TRY IT: In the records that come next, find every line with "agent". Return those lines.

Top of EXTRACTED MATERIAL

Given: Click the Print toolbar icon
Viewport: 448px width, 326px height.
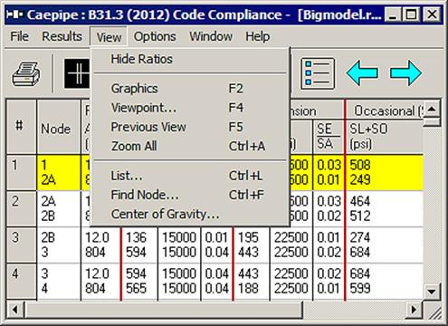Looking at the screenshot, I should (x=26, y=74).
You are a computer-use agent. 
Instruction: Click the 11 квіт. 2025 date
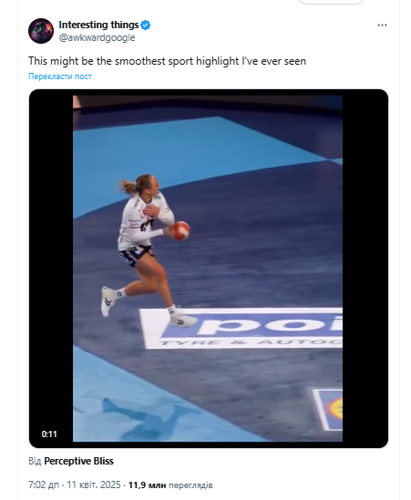[x=94, y=485]
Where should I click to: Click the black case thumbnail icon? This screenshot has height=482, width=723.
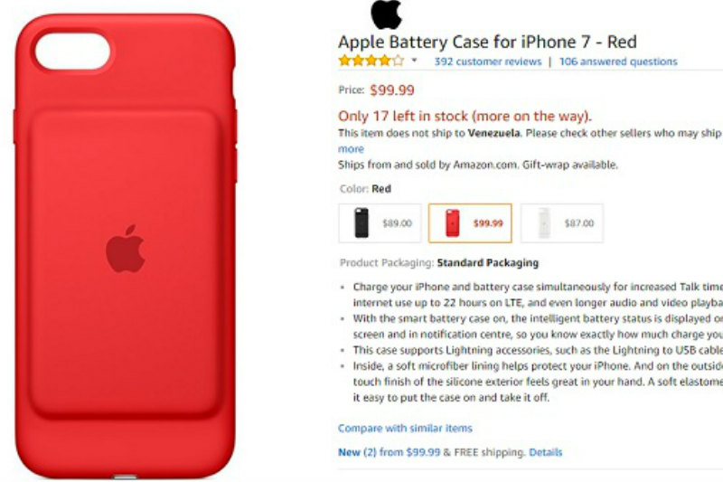coord(362,223)
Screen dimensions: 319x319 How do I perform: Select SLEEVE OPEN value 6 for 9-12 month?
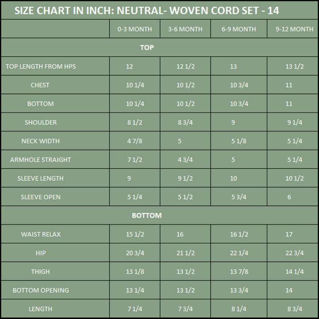[289, 197]
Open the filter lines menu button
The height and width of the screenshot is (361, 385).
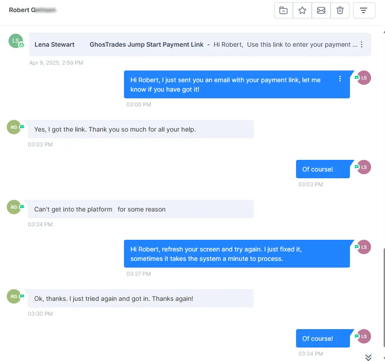click(364, 10)
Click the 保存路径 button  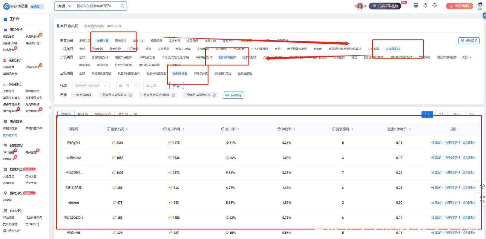233,95
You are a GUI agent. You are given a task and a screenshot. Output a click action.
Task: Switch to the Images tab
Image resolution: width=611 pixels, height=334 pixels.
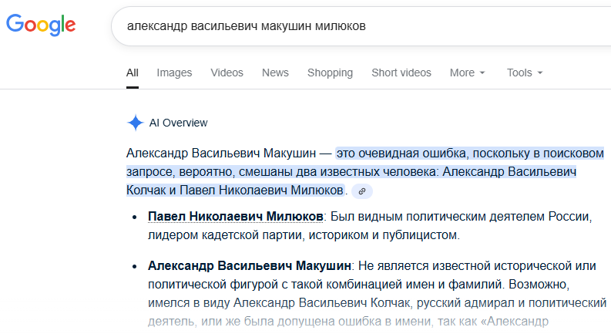click(x=174, y=73)
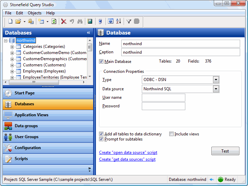Click the Open folder toolbar icon

coord(18,21)
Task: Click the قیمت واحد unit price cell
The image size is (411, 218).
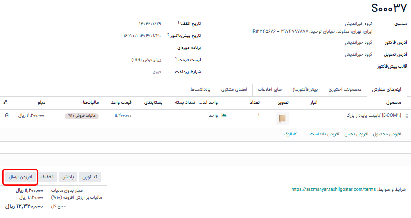Action: 123,116
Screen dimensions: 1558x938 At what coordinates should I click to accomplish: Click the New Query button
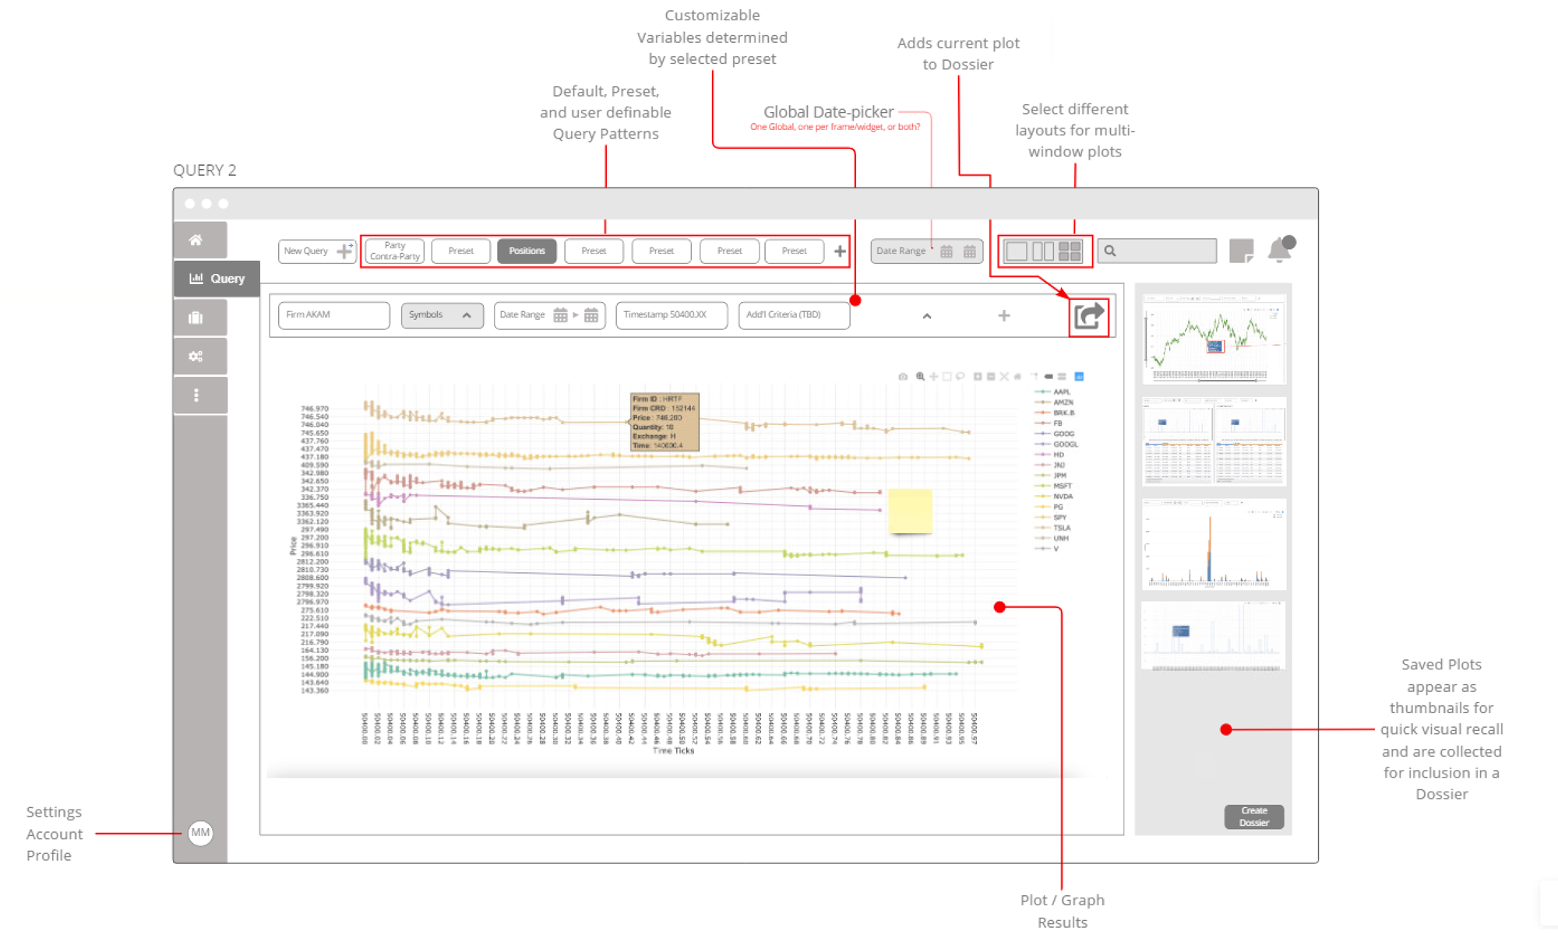(317, 251)
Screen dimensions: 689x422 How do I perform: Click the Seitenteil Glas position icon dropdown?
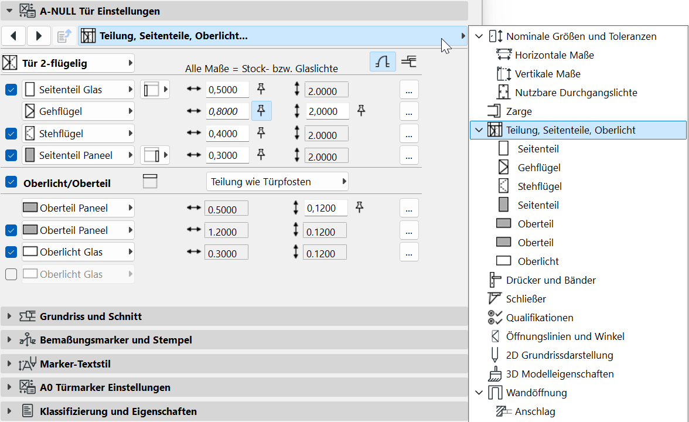pos(155,90)
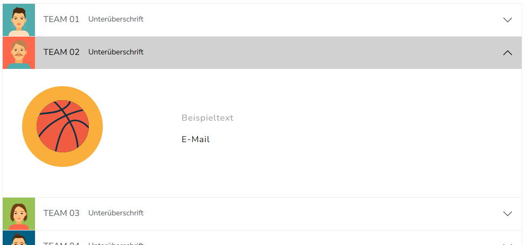526x245 pixels.
Task: Select the TEAM 01 title
Action: click(x=61, y=19)
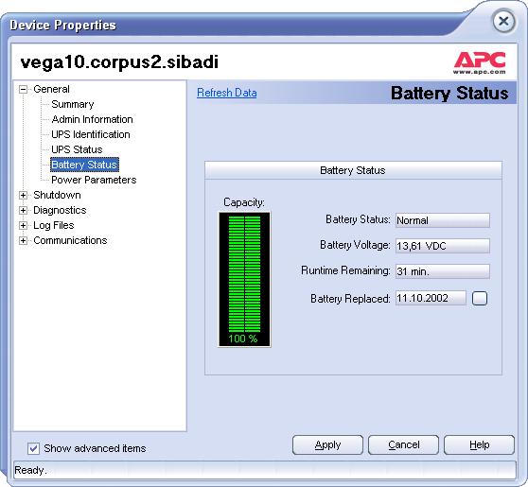The width and height of the screenshot is (528, 487).
Task: Expand the Shutdown tree node
Action: [23, 195]
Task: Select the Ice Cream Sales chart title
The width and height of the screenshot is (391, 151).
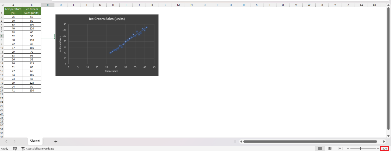Action: click(x=107, y=19)
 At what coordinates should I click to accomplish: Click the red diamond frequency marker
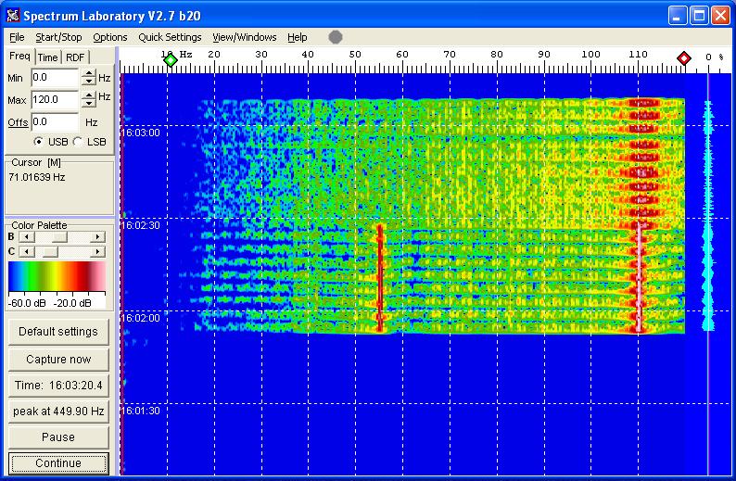pyautogui.click(x=684, y=58)
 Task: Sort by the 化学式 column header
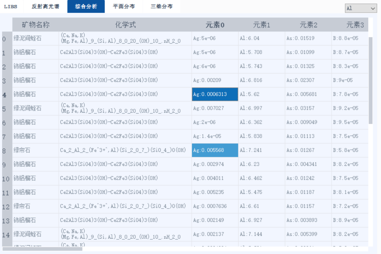(x=125, y=25)
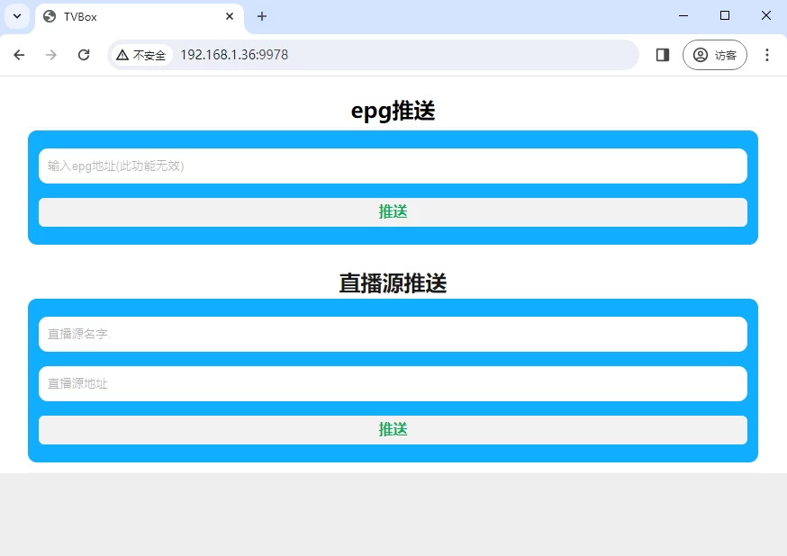The image size is (787, 556).
Task: Click the browser forward arrow
Action: (x=51, y=55)
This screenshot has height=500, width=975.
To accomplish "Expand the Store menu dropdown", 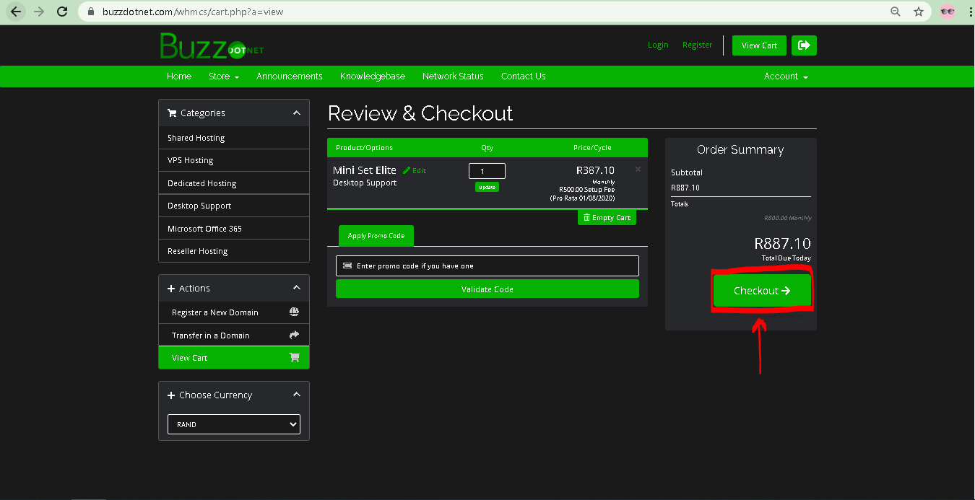I will (x=223, y=76).
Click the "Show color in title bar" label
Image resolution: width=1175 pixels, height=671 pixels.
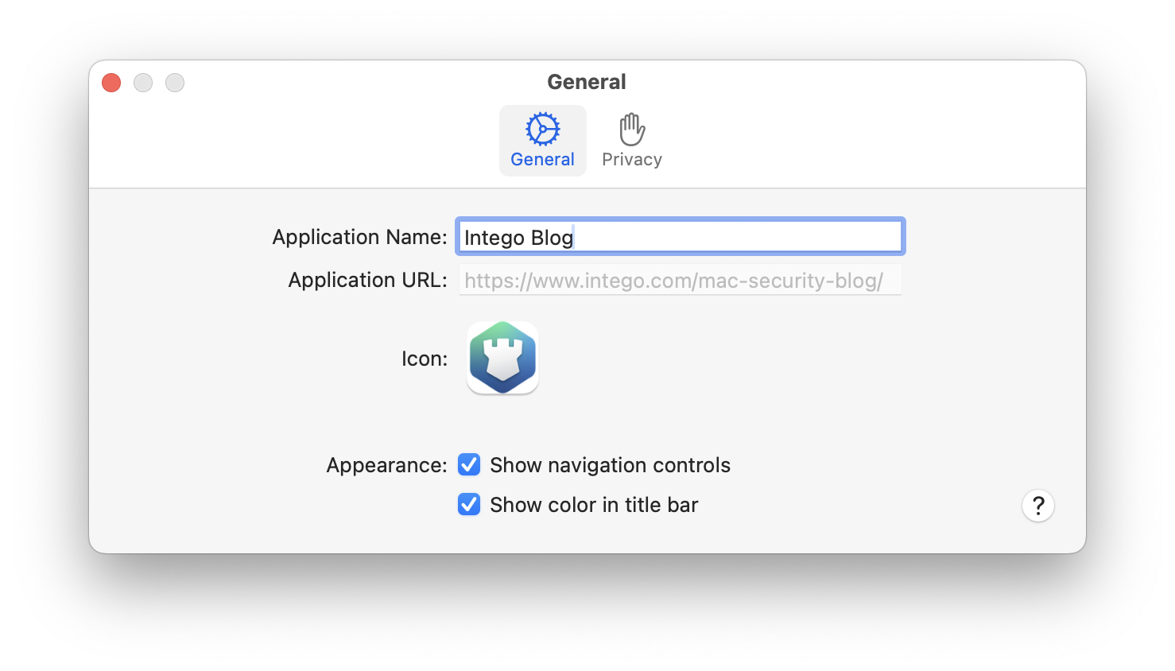point(593,504)
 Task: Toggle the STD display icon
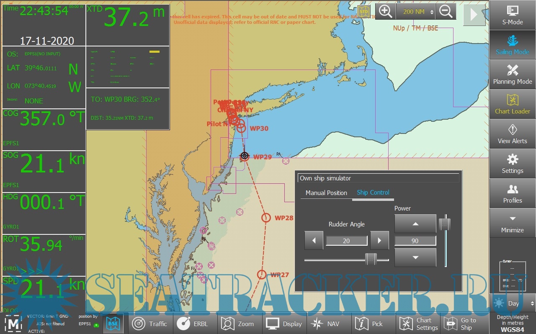363,12
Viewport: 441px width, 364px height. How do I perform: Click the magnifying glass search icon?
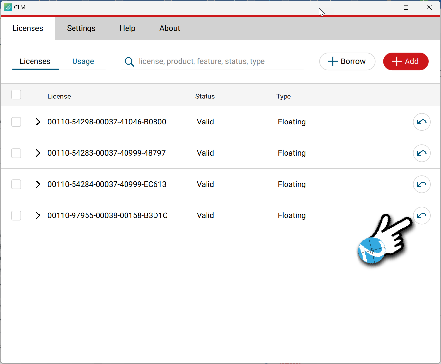(129, 61)

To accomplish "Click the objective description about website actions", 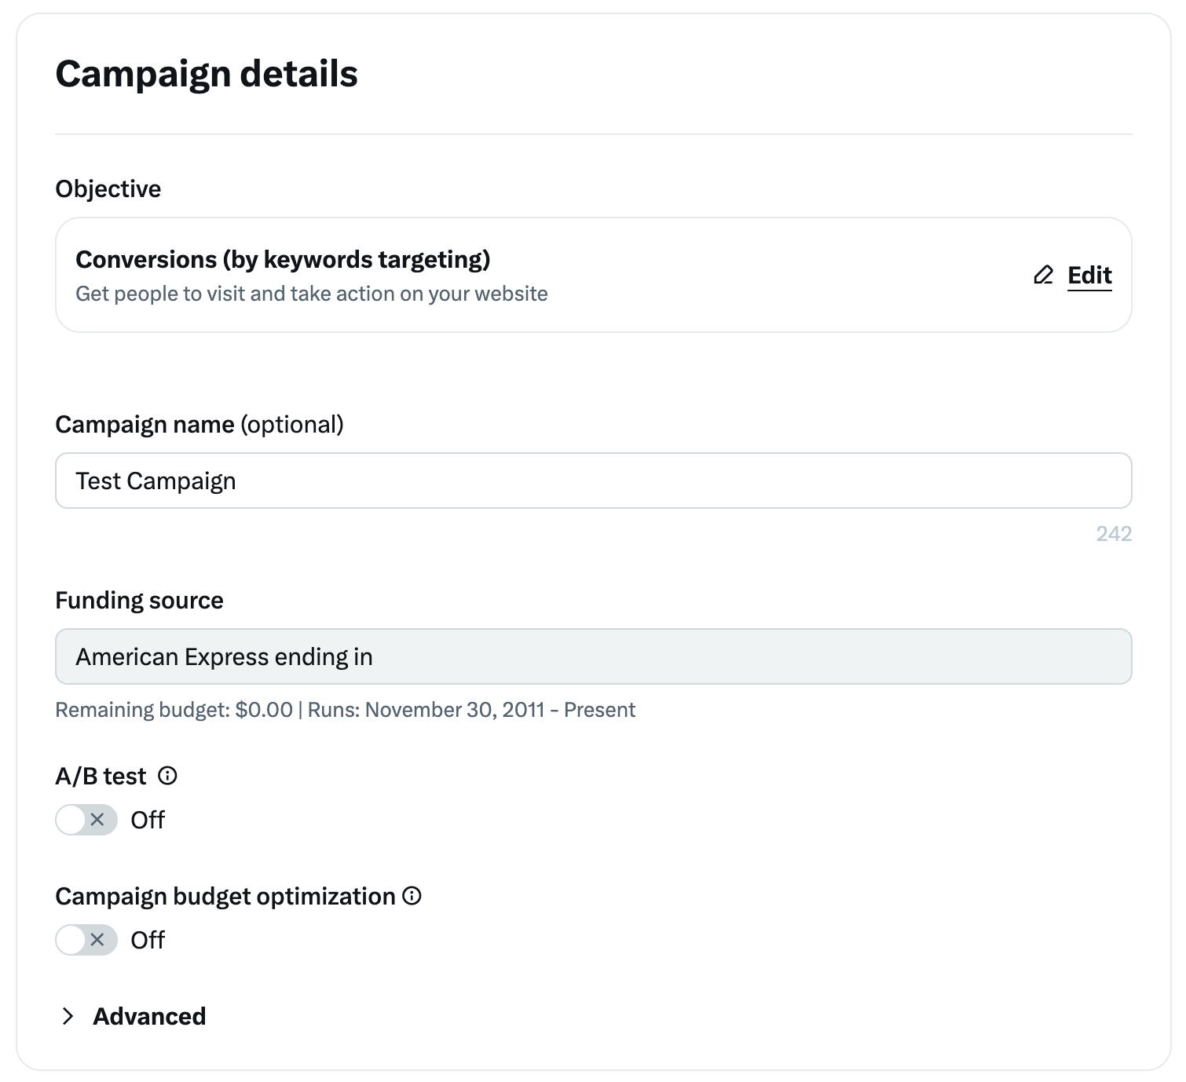I will click(x=312, y=294).
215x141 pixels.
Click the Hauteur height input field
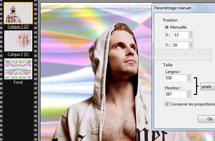175,95
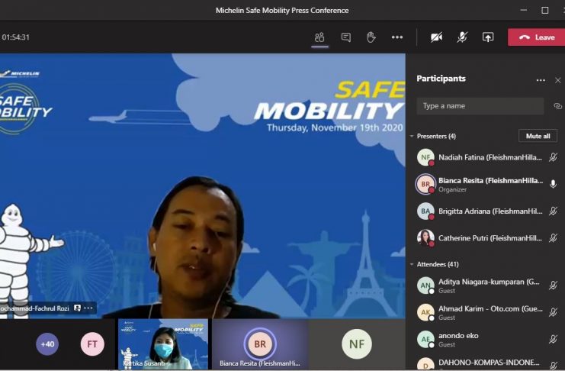Viewport: 565px width, 371px height.
Task: Collapse the Attendees (41) section
Action: click(x=413, y=264)
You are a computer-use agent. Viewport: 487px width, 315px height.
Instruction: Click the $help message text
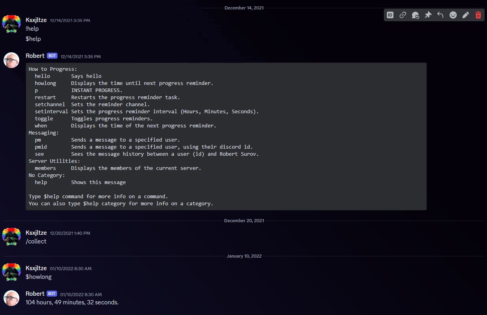33,39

Bottom of EXTRACTED MATERIAL

ANSWER FOR THE TASK:
You are a computer-use agent. 
You are a GUI agent. You are given a task and a screenshot. Output a click action.
You are a computer-use agent. Viewport: 487px width, 315px height.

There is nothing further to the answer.